Mere months after Egyptian protestors were assaulted and shot at on the streets of Cairo, in a successful bid to oust President Hosni Mubarak, the revolutionaries have returned. But, this time, they don’t come with placards and weapons, but paint and brushes.
Take a glance at Sheikh Rihan Street, situated in the heart of Cairo’s business centre, and you will be immediately confronted by a calm and quiet scene. As you look closer you’ll realise that everything seems a bit too quiet. None of the cars are moving and neither are the people…
In an artistic move to remove Cairo’s barricades, its resident painters have applied their skills to the large concrete wall erected by security forces across the middle of their roads. As part of their ‘No Walls’ campaign, the artists have recreated the view down Sheikh Rihan Street, including its pavements, lampposts, traffic and trees.

In November and December last year, the Egyptian authorities raised a series of concrete walls to prevent the damage of important buildings. Activists are still taking to the street to further the revolution and they believe the walls’ main purpose is to contain their on-going efforts.
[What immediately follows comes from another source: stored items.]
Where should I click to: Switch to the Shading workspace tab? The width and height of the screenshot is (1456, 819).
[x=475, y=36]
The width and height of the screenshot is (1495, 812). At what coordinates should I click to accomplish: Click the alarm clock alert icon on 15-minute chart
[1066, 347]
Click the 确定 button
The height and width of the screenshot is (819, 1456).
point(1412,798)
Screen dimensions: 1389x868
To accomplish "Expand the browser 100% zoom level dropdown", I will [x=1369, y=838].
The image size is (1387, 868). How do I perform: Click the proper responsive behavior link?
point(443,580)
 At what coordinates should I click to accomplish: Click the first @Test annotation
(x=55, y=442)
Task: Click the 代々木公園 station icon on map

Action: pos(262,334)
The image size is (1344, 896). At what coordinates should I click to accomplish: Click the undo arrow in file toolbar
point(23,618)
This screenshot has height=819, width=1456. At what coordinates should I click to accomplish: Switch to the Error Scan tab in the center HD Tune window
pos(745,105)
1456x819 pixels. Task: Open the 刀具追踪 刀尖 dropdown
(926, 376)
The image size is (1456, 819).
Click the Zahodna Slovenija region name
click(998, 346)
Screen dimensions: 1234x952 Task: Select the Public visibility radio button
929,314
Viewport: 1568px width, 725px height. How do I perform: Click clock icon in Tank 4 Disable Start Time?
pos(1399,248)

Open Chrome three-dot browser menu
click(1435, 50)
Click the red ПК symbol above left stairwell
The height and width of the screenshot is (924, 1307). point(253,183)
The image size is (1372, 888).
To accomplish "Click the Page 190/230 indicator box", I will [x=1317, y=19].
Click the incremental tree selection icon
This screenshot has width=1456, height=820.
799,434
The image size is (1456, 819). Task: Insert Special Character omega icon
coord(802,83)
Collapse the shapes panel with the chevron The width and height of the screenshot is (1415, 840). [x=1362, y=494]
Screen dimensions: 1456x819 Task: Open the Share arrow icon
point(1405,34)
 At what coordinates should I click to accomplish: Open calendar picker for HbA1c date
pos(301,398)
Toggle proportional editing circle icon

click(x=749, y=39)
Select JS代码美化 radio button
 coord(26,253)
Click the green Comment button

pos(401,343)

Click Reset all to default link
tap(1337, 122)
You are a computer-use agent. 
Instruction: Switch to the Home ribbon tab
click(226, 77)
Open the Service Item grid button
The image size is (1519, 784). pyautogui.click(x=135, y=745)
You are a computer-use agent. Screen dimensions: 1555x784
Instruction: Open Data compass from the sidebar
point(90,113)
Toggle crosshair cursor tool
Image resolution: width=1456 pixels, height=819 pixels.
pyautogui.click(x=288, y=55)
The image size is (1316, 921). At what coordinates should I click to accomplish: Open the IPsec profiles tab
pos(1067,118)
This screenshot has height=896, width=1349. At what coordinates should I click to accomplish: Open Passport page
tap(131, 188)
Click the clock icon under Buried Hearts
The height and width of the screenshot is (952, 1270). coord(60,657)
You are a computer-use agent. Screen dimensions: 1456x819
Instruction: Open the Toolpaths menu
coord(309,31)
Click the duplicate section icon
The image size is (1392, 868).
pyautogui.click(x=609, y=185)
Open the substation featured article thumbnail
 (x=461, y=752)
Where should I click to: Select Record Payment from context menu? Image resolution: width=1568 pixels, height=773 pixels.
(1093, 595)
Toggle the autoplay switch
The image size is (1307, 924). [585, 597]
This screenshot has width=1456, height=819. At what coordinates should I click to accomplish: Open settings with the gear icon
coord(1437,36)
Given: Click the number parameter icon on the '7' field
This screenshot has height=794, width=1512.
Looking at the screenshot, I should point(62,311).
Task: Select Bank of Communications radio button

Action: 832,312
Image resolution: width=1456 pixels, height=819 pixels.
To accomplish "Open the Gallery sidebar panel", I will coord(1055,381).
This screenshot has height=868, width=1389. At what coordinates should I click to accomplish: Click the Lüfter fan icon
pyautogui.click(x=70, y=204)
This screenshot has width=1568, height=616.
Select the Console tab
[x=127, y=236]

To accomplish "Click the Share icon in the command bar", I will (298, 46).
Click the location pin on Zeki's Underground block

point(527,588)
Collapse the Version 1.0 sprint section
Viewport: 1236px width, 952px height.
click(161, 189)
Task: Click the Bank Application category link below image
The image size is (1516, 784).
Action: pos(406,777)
Not to be undone, the revolutionaries have now turned the walls into their own propaganda, through the peaceful act of painting. Cairo’s street, once so bleak, have now been turned into a giant poster or graphic magazine, for their cause. Current events have been depicted through colour and composition. The ruling generals and prominent protestors, many of which died in the up-rising, watch over the city streets.
This act may be peaceful, but the authorities remove the work as soon as they find it, so the artists have to work quickly and covertly in order to express themselves.
If you were quick enough, you may have witnessed a mixture of traditional art imagery – a ballerina dancing, a pack of wolves, balloons and rainbows – alongside the more obviously political – traditionally robed women with gas cylinders and snakes with human faces.
The attempt to remove the walls artistically has also become a reality, as many of these large concrete structures have started to be torn down. Motivated anti-military groups have used levers and ropes to tear down one wall, close to Tahrir Square, on a road leading to parliament.
When Mubarak was removed from power last year, the generals on the reigning military council were lauded for not continuing his regime. Since then, they have come under attack for their harsh treatment on remaining dissidents.